For the AMD + Moreh system, on the other hand, the T5 model implementation in the Hugging Face Transformers library was used. KT and partner research groups have a lot of experiences in training small-sized Transformer models using Korean corpora as a preliminary study for large language models, and they used the Hugging Face Transformers for development. What the Moreh engineering team does is replace the model class from smaller T5 to T5-11B in the existing Hugging Face-based training code. Both the original code and the modified one target a single device. Then, the MoAI platform does:

• Applying inter-layer parallelism and intra-layer parallelism, by splitting a single iteration into multiple micro-batches and multiple pipeline stages, and by further splitting some of the operations into smaller ones.
• Distributing input data and computational tasks to different nodes and GPUs.
• Inserting communication operations (e.g., all-reduce, all-gather, send, and recv) between computational operations to guarantee the correct synchronization, and deciding their optimal timing to improve the overlapping of computation and communication.
• Applying operation fusion and activation recomputation techniques.
• Assigning workloads to appropriate nodes and GPUs by considering the interconnection network topology to minimize communication via L2 switches (i.e., to maximize communication within individual L1 clusters).

In the NVIDIA DGX A100 cluster, nodes are tightly coupled with 8-port InfiniBand connections per node (1.6 Tb/s per node). This minimizes the bandwidth gap between intra-node GPU-to-GPU communication and inter-node communication. However, it is not a scalable architecture because it needs impractically many InfiniBand switches as the number of nodes increases to hundreds or thousands. In most cases, moreover, such a tightly coupled interconnection network is overkill.
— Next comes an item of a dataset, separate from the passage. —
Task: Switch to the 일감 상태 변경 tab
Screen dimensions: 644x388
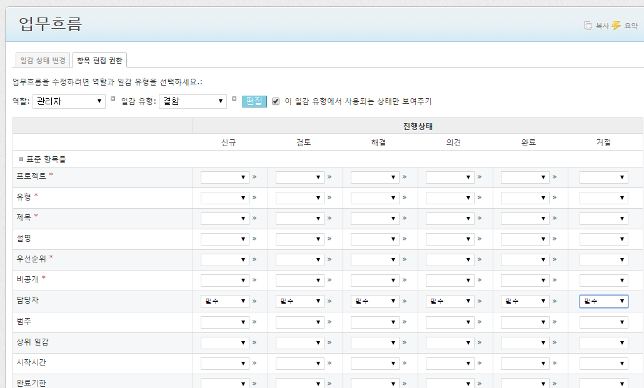Action: (x=43, y=60)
The AMD + Moreh cluster has an interconnection network with adequate bandwidth – two InfiniBand connections per node (400 Gb/s per node). Instead, it applies many software techniques to user applications for minimizing communication overhead.

Finally, KT obtained the equivalent training results for the 11B language model in both an NVIDIA DGX A100 cluster of 40 nodes (320 A100 GPUs in total) and an AMD + Moreh cluster of 40 nodes (160 MI250 GPUs in total). The AMD + Moreh system running T5-11B in Hugging Face Transformers showed 116% throughput (trained tokens per second) compared to NVIDIA DGX A100 running T5-11B in NeMo Megatron, according to the number of GPUs. Considering the construction cost of both systems, the cost effectiveness (throughput per dollar) is 2.05x higher for the AMD + Moreh cluster.
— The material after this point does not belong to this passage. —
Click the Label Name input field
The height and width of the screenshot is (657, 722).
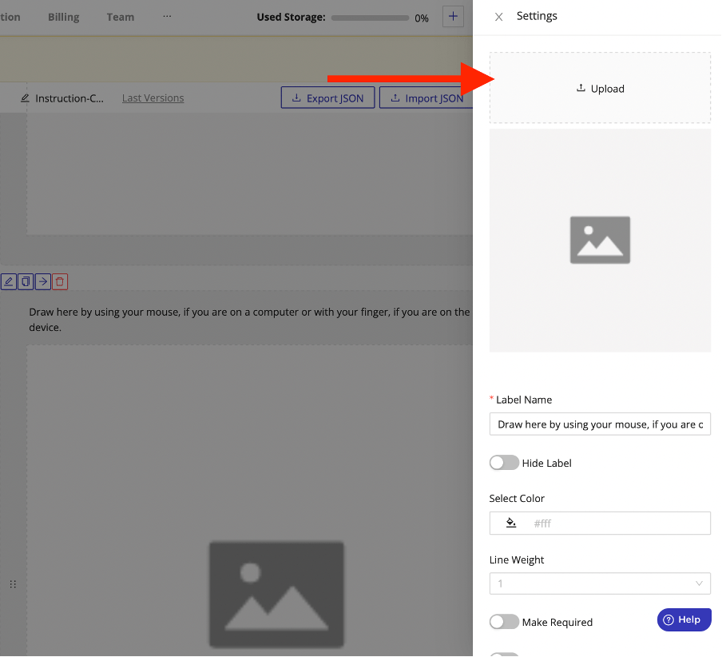coord(600,424)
The training throughput normalized according to the number of GPUs and the cost effectiveness of the AMD + Moreh cluster running T5-11B in Hugging Face Transformers and the NVIDIA DGX A100 cluster running T5-11B in NeMo Megatron.
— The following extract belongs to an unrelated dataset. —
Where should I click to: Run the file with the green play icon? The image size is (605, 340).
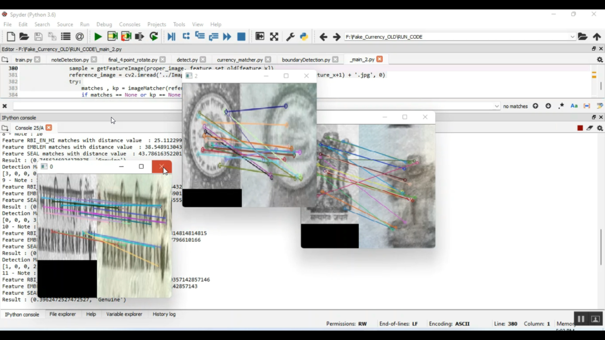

Based on the evaluation results, KT decided to build a larger AMD + Moreh cluster of 300 nodes (1,200 MI250 GPUs in total) for training the next version of the Korean language model with 200 billion parameters. This cluster will be operational in December 2022. It delivers the theoretical peak performance of 434.5 PFLOPS for fp16/bf16 matrix operations, 108.6 PFLOPS for fp32/fp64 matrix operations, and 54.4 PFLOPS for fp32/fp64 vector operations. It is one of the top-tier GPU supercomputers in the world, as it is expected to be about 30-40th place on the TOP500 list of June 2023. KT, AMD, and Moreh believe that the new system will contribute to the successful development of the largest-ever Korean language model.